Data items
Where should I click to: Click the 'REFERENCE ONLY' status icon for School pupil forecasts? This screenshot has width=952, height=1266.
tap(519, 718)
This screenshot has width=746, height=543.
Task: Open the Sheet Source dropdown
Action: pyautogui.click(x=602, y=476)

> [Your goal]: Would you please copy out every line of the data exactly?

> [Expected answer]:
Where should I click to: Click the 'REFERENCE ONLY' status icon for School pupil forecasts? This screenshot has width=952, height=1266.
tap(519, 718)
This screenshot has width=746, height=543.
Task: Open the Sheet Source dropdown
Action: pyautogui.click(x=602, y=476)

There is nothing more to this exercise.